How to create dynamic regex function
I have a column called filename and the field is formatted as
name1_name2_name3_name4_name5_YYYYMMDDHHMMSS.txt.pgp
name1_name2_name3_name4_YYYYMMDDHHMMSS.txt.pgp
name1_name2_name3_name4_name5_name6_YYYYMMDDHHMMSS.txt.pgp
up until now, the number of names can differ, but the filename always ends with YYYYMMDDHHMMSS.txt.pgp
I've been using the regex function (.+)_ to extract everything before the last _YYYYMMDDHHMMSS.txt.pgp resulting in the names only
but now I have a new field in the column formatted as
name1_name2_name3_name4_ddmmyyyy_HHMMSS.txt.pgp
Using my old regex this results in name1_name2_name3_name4_ddmmyyyy, is there a different regex function I can use that's more dynamic that will work for either of those naming conventions?
in my real data the dates are listed as numbers within the filenames, but for my configuration file its just letters.
Example of the data in my configuration file
name1_name2_name3_name4_name5_YYYYMMDDHHMMSS.txt.pgp
name1_name2_name3_name4_YYYYMMDDHHMMSS.txt.pgp
name1_name2_name3_name4_ddmmyyyy_HHMMSS.txt.pgp
Example of the data in my real data
name1_name2_name3_name4_name5_20240401120000.txt.pgp
name1_name2_name3_name4_20240401120000.txt.pgp
name1_name2_name3_name4_20240401_120000.txt.pgp
I'm trying to create 2 separate regex functions, one for my real data and one for my configuration data that only extracts the filename without the date, if there's one regex function that will work for both, that's fine too, I just don't know if that's possible. Does anyone know how I can accomplish this?
Operating system used: windows
Answers
-
Turribeach Dataiku DSS Core Designer, Neuron, Dataiku DSS Adv Designer, Registered, Neuron 2023 Posts: 2,088 Neuron
Either you are making this way more complex than it needs to be or you are not explaining the requirements properly. A simple substring achieves what you want:
-
sorry maybe I'm not explaining correctly, essentially, I have these 4 values
cat1_cat2_cat3_cat4_cat5_YYYYMMDDHHMMSS.txt.pgp
product1_product2_product3_product4_product5_YYYYMMDDHHMMSS.txt.pgp
name1_name2_name3_name4_name5_name6_YYYYMMDDHHMMSS.txt.pgp
subcategory1_subcategory2_subcategory3_subcategory4_ddmmyyyy_HHMMSS.txt.pgp
and im looking for dynamic regex function that returns:
cat1_cat2_cat3_cat4_cat5
product1_product2_product3_product4_product5
name1_name2_name3_name4_name5_name6
subcategory1_subcategory2_subcategory3_subcategory4
I think it has to be a regex, substring won't work because the names aren't always the same length, im looking to return everything before the underscore preceding the (YYYYMMDDHHMMSS/ddmmyyyy_HHMMSS)
does that make sense?
In the example you provided I see that there's still an _ left at the end in some cases even after you performed your calculation, so I think it needs to be a regex
-
Turribeach Dataiku DSS Core Designer, Neuron, Dataiku DSS Adv Designer, Registered, Neuron 2023 Posts: 2,088 Neuron
You are discarding the simplest option just because it has an extra underscore at the end? That's trivial to fix. In my view this is a more robust option since the date part is unlikely to ever change.
if(endsWith(substring(file_name, 0, length(file_name) - 23), "_"), substring(substring(file_name, 0, length(file_name) - 23), 0, -1), substring(file_name, 0, length(file_name) - 23))

----

The tasks —
1 – Summarize the forum thread about regex in two sentences.
2 – Print the part of the forum thread from "does that make" up to and including "length(file_name) - 23))".
The data after this point is separate material, unrelated to the forum thread about regex.

Entries —
----

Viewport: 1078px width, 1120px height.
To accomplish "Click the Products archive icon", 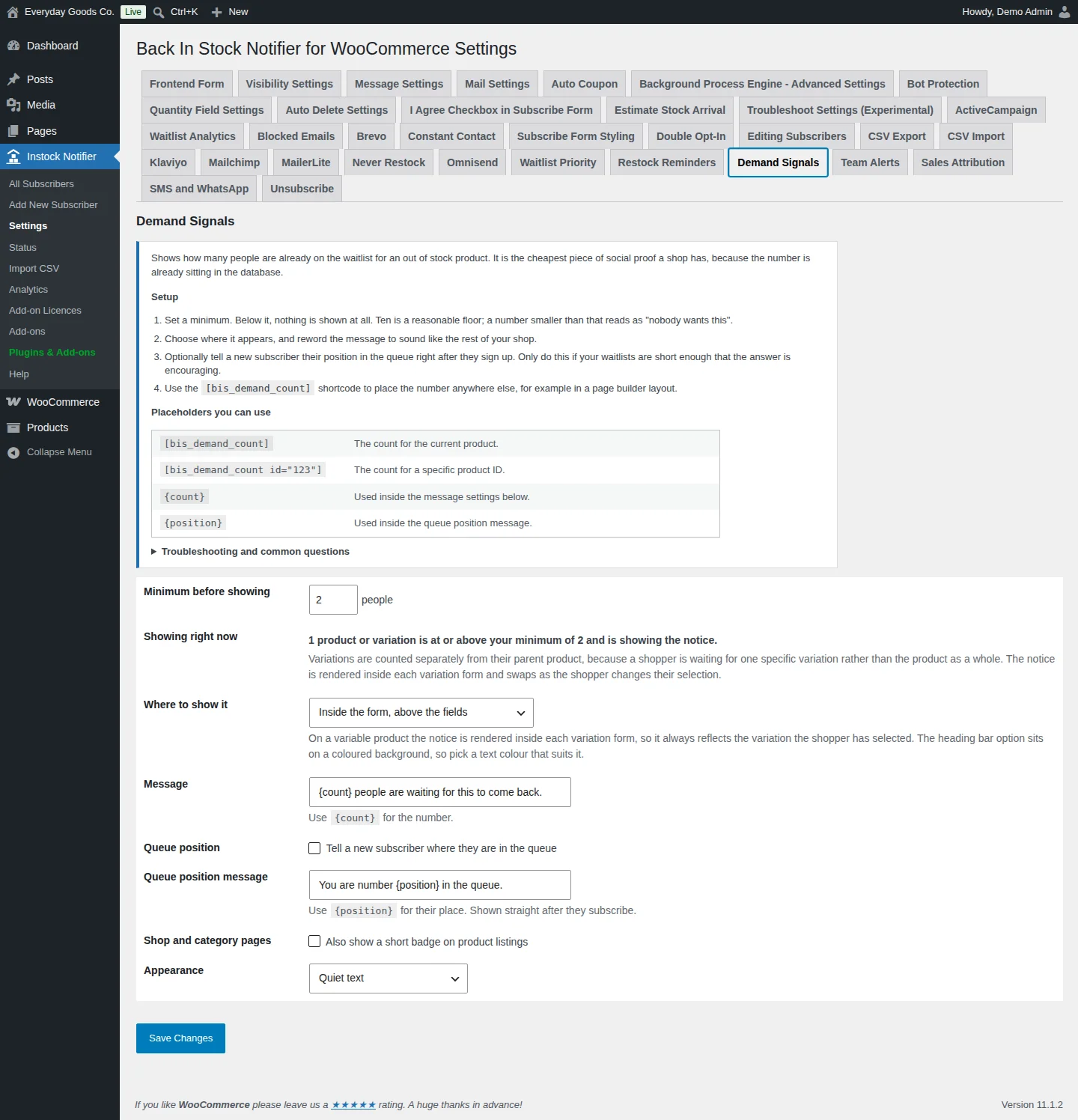I will 13,427.
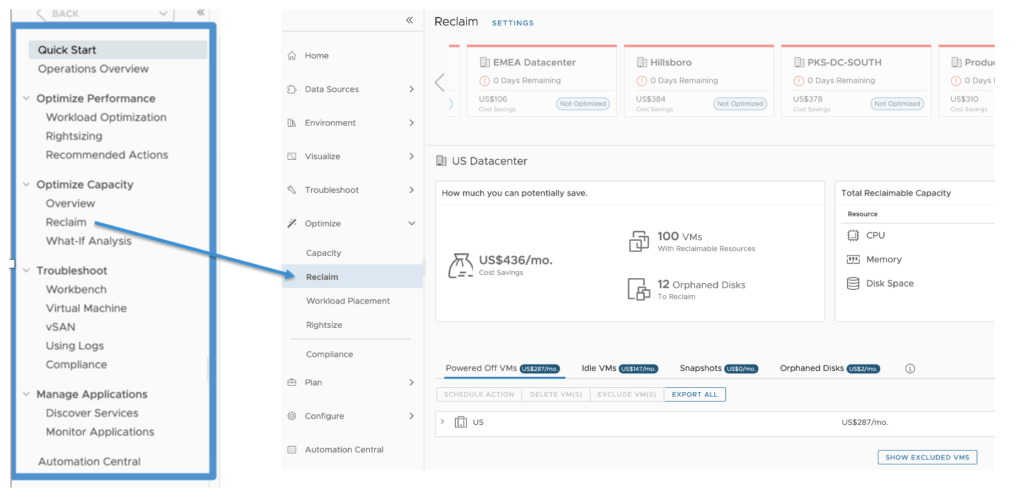
Task: Expand the US row in table
Action: [x=443, y=422]
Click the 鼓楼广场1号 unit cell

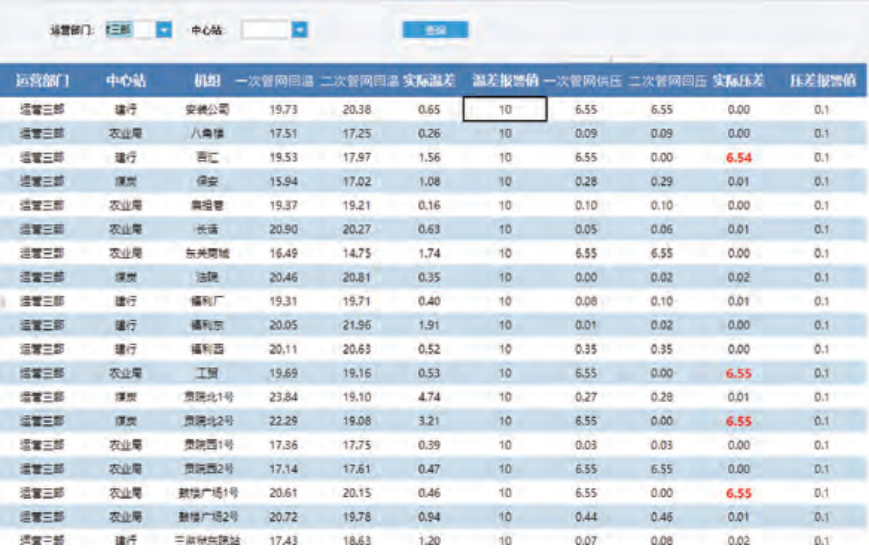tap(207, 493)
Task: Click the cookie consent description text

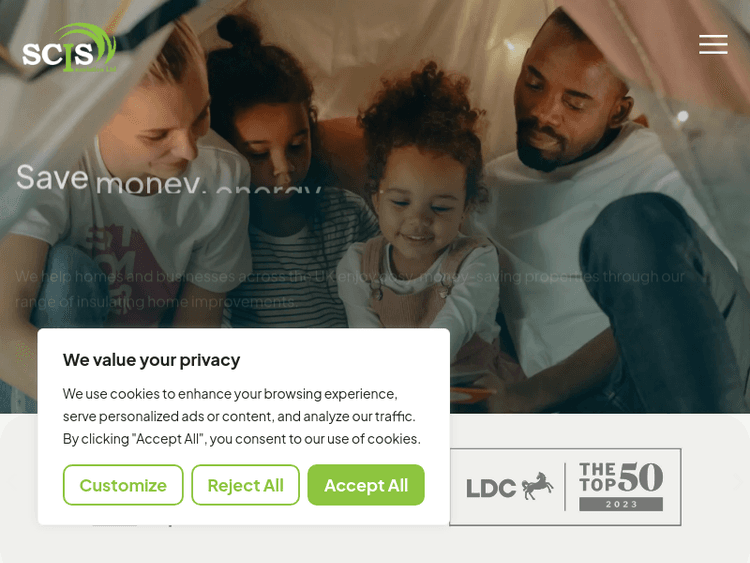Action: pos(242,416)
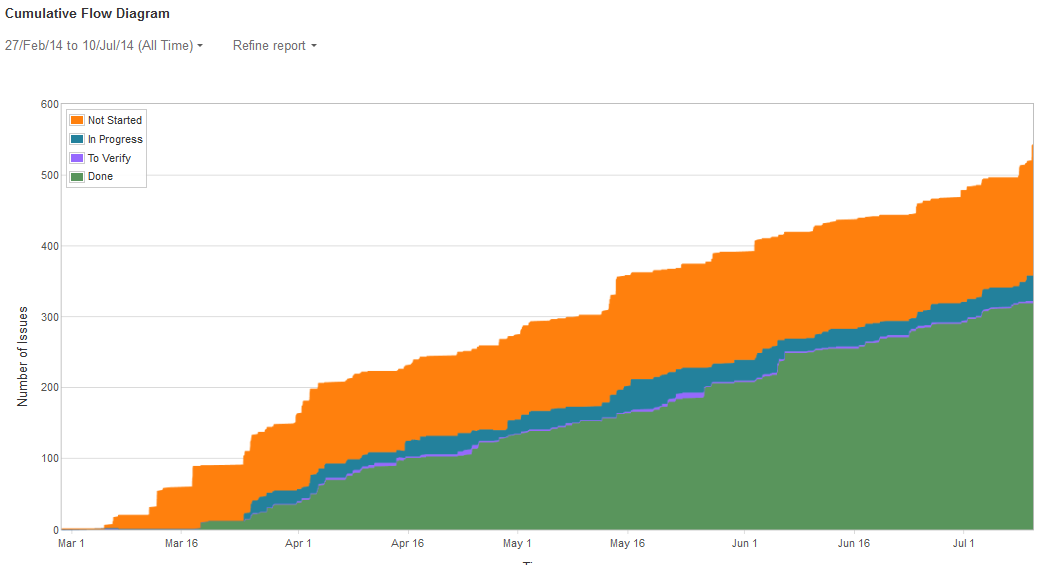This screenshot has height=565, width=1045.
Task: Open the date range All Time dropdown
Action: pyautogui.click(x=104, y=46)
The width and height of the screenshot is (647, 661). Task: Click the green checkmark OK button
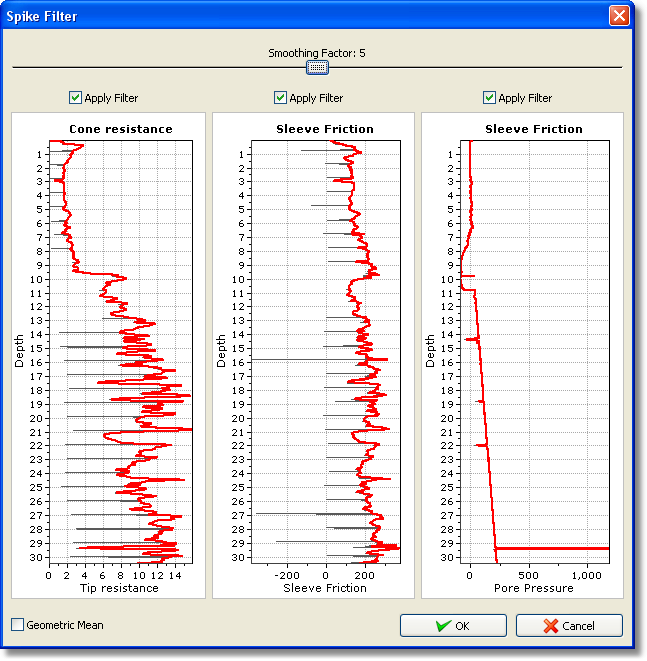[451, 626]
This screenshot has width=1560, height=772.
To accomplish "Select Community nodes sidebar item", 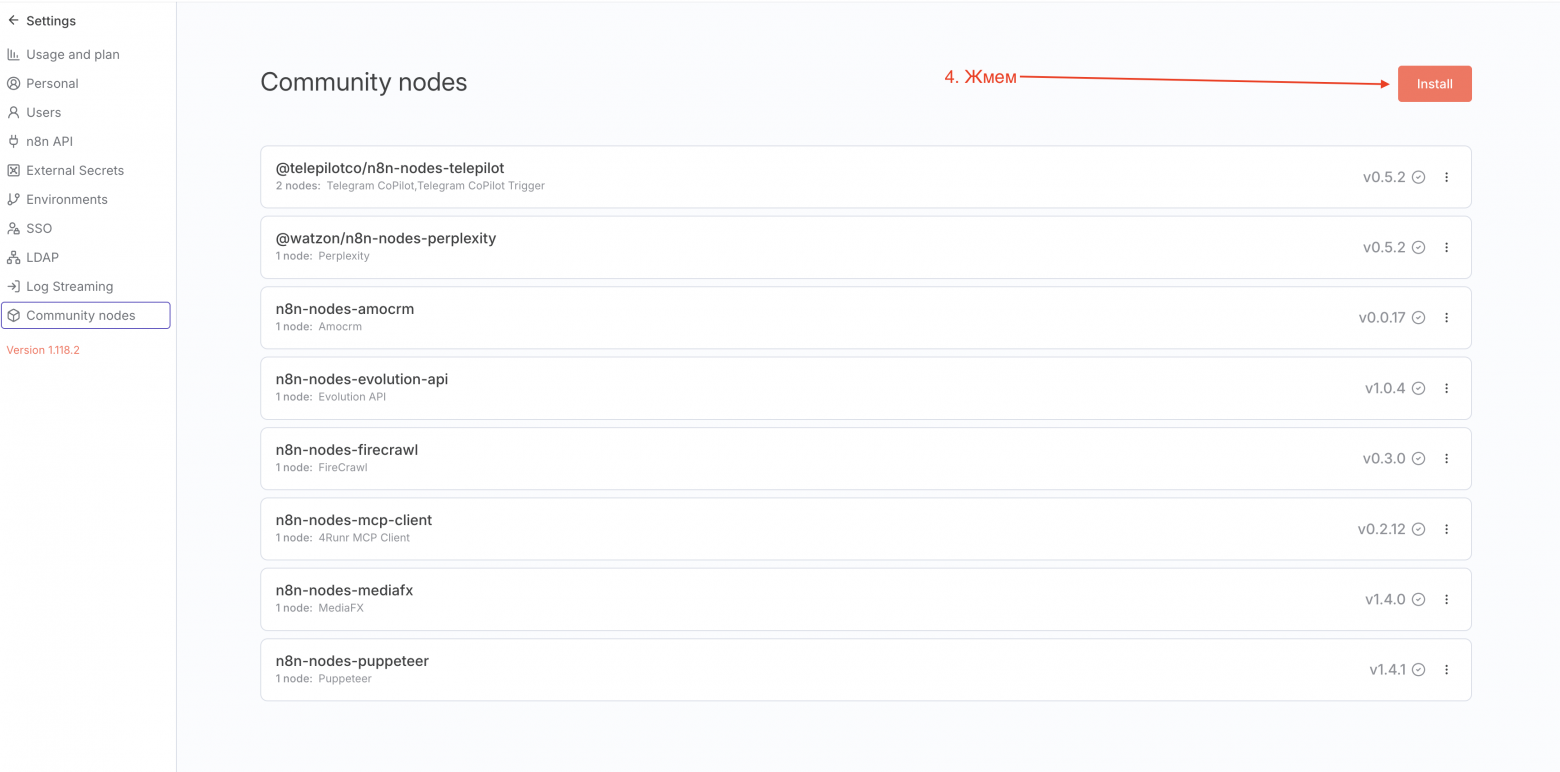I will [x=80, y=316].
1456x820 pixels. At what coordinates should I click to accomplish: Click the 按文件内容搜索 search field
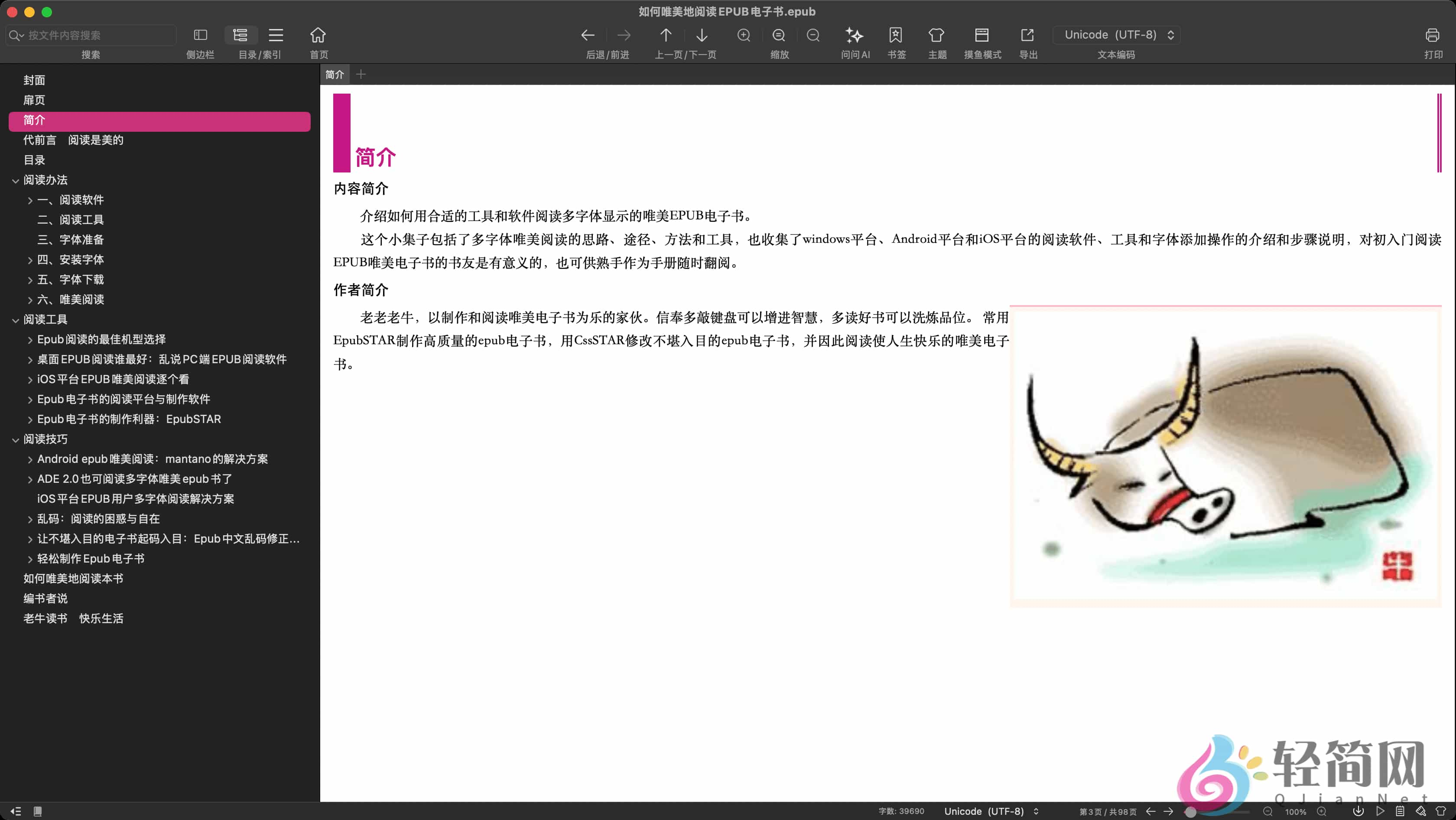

----

Results by task —
1 – A user whose filenames hold a varying number of names ended by a timestamp had been extracting the names with the regex (.+)_, but a new format that splits the date and time with an underscore breaks it, so they ask for a more dynamic regex that returns everything before the underscore preceding the date part. A reply argues that a simple substring is the more robust option because the date part is unlikely to change, and offers an expression that cuts the last 23 characters and drops any trailing underscore.

2 –
does that make sense?
In the example you provided I see that there's still an _ left at the end in some cases even after you performed your calculation, so I think it needs to be a regex
-
Turribeach Dataiku DSS Core Designer, Neuron, Dataiku DSS Adv Designer, Registered, Neuron 2023 Posts: 2,088 Neuron
You are discarding the simplest option just because it has an extra underscore at the end? That's trivial to fix. In my view this is a more robust option since the date part is unlikely to ever change.
if(endsWith(substring(file_name, 0, length(file_name) - 23), "_"), substring(substring(file_name, 0, length(file_name) - 23), 0, -1), substring(file_name, 0, length(file_name) - 23))